[Dataset records]
────────────────────────────────────────
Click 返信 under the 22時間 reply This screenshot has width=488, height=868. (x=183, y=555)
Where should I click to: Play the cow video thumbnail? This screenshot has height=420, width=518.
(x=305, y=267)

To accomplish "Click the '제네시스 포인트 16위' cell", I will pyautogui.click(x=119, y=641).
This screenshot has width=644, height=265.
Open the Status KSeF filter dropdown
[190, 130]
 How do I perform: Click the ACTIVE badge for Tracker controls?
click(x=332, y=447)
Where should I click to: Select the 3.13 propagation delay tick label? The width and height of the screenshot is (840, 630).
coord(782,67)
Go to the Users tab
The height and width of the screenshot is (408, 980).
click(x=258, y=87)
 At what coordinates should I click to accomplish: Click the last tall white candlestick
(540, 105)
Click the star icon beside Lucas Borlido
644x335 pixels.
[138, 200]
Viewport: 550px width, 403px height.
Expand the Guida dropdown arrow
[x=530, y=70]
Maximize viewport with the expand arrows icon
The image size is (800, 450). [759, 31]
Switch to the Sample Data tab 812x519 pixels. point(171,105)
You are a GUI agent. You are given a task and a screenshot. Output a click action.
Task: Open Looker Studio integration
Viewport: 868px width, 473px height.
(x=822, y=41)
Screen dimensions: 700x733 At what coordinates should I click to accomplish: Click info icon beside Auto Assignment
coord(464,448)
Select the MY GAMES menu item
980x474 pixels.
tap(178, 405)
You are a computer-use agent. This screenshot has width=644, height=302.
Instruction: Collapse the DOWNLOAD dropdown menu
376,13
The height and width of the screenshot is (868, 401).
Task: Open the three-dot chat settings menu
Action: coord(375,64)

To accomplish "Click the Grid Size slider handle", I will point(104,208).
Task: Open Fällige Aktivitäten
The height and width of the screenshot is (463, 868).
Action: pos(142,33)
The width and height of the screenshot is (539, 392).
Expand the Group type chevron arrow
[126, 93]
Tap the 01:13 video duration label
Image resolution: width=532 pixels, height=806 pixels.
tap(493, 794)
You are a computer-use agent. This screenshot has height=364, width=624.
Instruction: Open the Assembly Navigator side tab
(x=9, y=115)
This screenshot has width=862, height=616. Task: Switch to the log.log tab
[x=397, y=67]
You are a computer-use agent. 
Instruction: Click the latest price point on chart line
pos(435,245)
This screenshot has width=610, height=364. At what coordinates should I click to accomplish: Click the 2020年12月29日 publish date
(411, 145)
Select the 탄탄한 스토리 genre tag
────────────────────────────────────────
**REQUIRED WORK:** Only the lines above starting with the one with "Instruction: Collapse the" and going through the one with "The width and height of the screenshot is (539, 392)." are to be copied, word for word and with both ends kept.

**ANSWER TO THIS PROBLEM:**
Instruction: Collapse the DOWNLOAD dropdown menu
376,13
The height and width of the screenshot is (868, 401).
Task: Open the three-dot chat settings menu
Action: coord(375,64)

To accomplish "Click the Grid Size slider handle", I will point(104,208).
Task: Open Fällige Aktivitäten
The height and width of the screenshot is (463, 868).
Action: pos(142,33)
The width and height of the screenshot is (539, 392).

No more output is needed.